第2話 予言の書

 エルヴィナの世界は、彼女たちの前に新たな道を開いていた。


 塔を出たリナとミナは、古い地図を広げながら、次の目的地を決めた。


 予言の書には、彼女たちが訪れるべき古代の神殿が示されていた。


 その神殿には、世界を救う鍵となる秘宝が隠されているという。



「神殿は、この森を抜けた先にあるらしいわ。」


 リナが地図を指さしながら言った。


 彼女の眉間には、わずかな憂いが浮かんでいた。



 ミナはリナの肩を叩き、元気づけるように笑った。


「大丈夫、リナ。森の精霊たちもきっと私たちを助けてくれるよ。」



 二人は手を取り合い、森の中へと踏み込んでいった。


 森は厚い霧に包まれており、視界はほとんど利かなかった。


 しかし、彼女たちは勇敢にも前進を続けた。



「リナ、見て!あれは…」


 ミナが指差した方向には、輝く精霊が浮かんでいた。


 精霊は二人を見つめ、優しく微笑んだかと思うと、彼女たちを神殿へと導く道を照らし始めた。

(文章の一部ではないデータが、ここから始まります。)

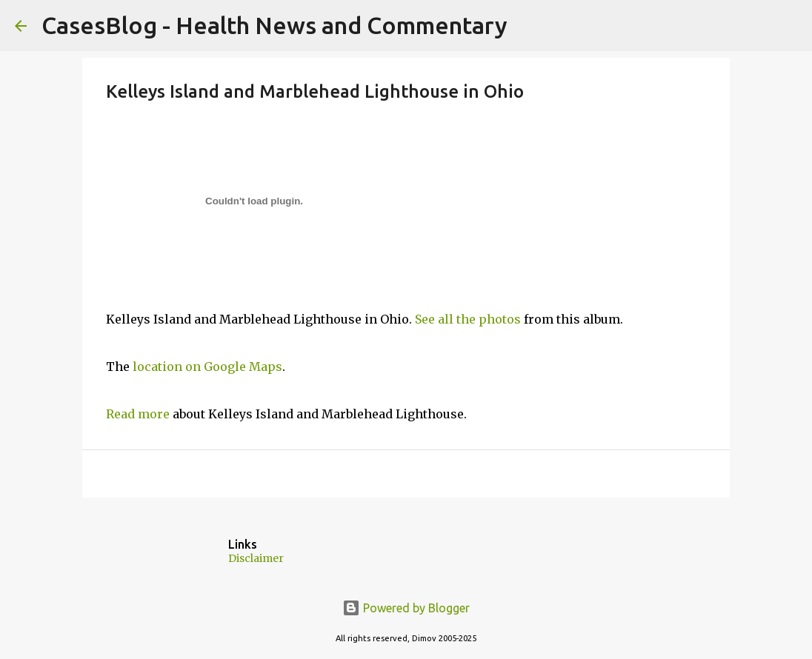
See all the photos (467, 319)
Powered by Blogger (406, 608)
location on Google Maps (207, 367)
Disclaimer (256, 558)
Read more (138, 414)
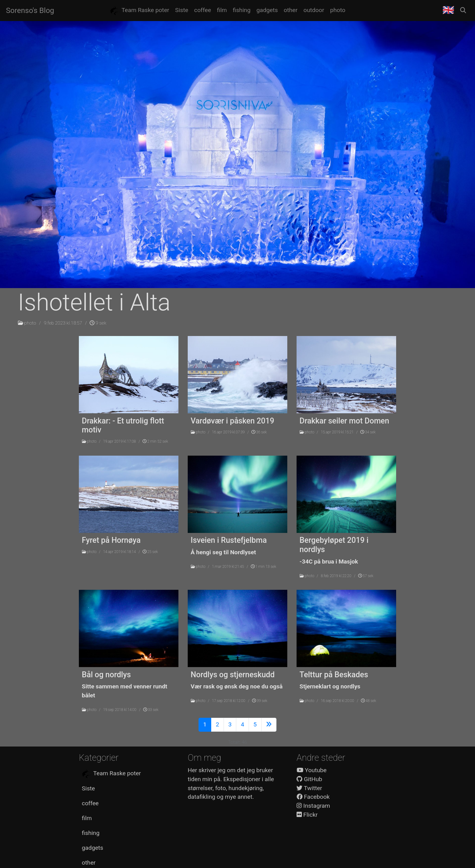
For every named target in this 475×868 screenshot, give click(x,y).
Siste (88, 788)
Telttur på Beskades (334, 675)
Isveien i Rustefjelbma (229, 540)
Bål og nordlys (106, 675)
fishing (91, 833)
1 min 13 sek (263, 566)
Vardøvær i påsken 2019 (233, 421)
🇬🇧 (448, 10)
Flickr (307, 814)
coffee (90, 803)
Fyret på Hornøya (111, 540)
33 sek (151, 710)
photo (30, 323)
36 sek (259, 432)
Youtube (311, 770)
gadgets (92, 847)
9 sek (98, 323)
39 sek (260, 701)
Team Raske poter (111, 774)
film (87, 818)
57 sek (365, 576)
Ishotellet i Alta (94, 302)
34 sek (368, 432)
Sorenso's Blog (30, 10)
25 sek (150, 552)
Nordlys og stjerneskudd (233, 675)
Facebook (313, 797)
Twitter (309, 788)
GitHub (309, 779)
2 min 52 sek (155, 441)
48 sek (368, 701)
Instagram (313, 806)
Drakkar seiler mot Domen (345, 421)
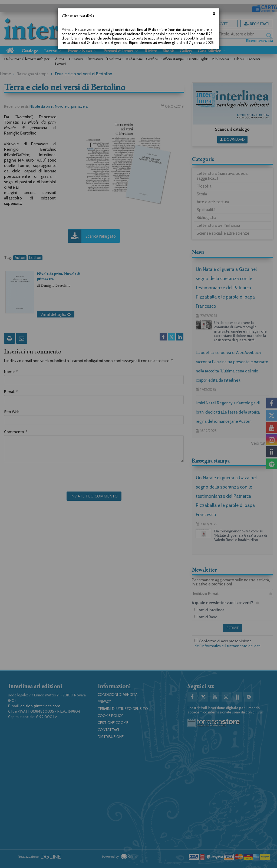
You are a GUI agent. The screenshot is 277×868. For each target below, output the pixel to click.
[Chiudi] (214, 13)
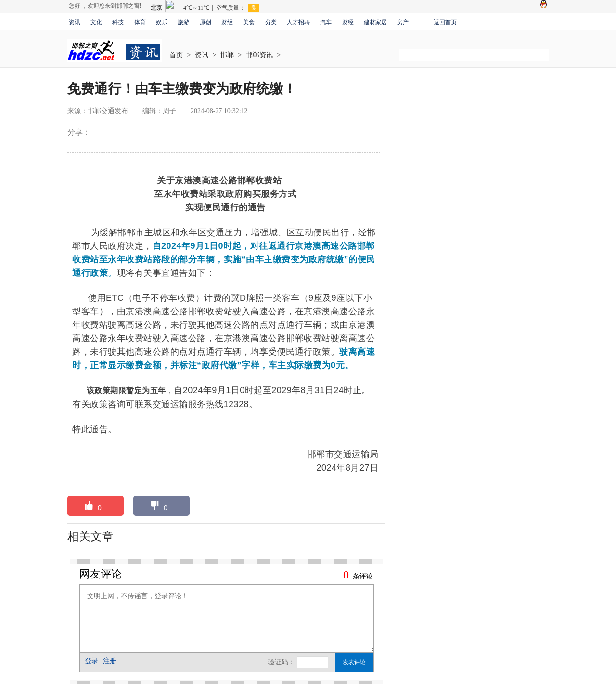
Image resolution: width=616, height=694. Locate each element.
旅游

 精霊の導きにより、リナとミナは無事に森を抜け、古代の神殿に到着した。


 神殿の扉は重く、長い間開かれていないようだったが、ミナの力強い一押しでゆっくりと開いた。


 神殿の内部は、彼女たちが想像していた以上に壮大で、壁には古代の文字が刻まれていた。


 二人は、秘宝が隠されているとされる中心部へと進んだ。


「これが、秘宝…?」


 リナが小さな宝箱を見つけ、驚きの声を上げた。


 宝箱を開けると、中からは温かな光が溢れ出し、二人を優しく包み込んだ。




「リナ、これは…」


 ミナが言葉を失った。


 宝箱の中には、小さな結晶が入っていた。


 その結晶からは、強力な魔法の力が感じられた。



 その瞬間、神殿が揺れ、遠くから不吉な声が聞こえてきた。


「ついに、秘宝を見つけたか…だが、それを手に入れることは許さない…」



 リナとミナは互いを見つめ合い、手を取り合った。


「ミナ、私たちならきっと大丈夫。この力を使って、世界を守り抜こう。」



 二人は結晶の力を解放し、迫り来る見えない闇と対峙する準備をした。


 これから彼女たちを待ち受ける戦いは厳しいものになるだろうが、彼女たちの絆と勇気は、どんな困難も乗り越える力を持っていた。


 エルヴィナの運命は、今、双子の姉妹の手に委ねられていた。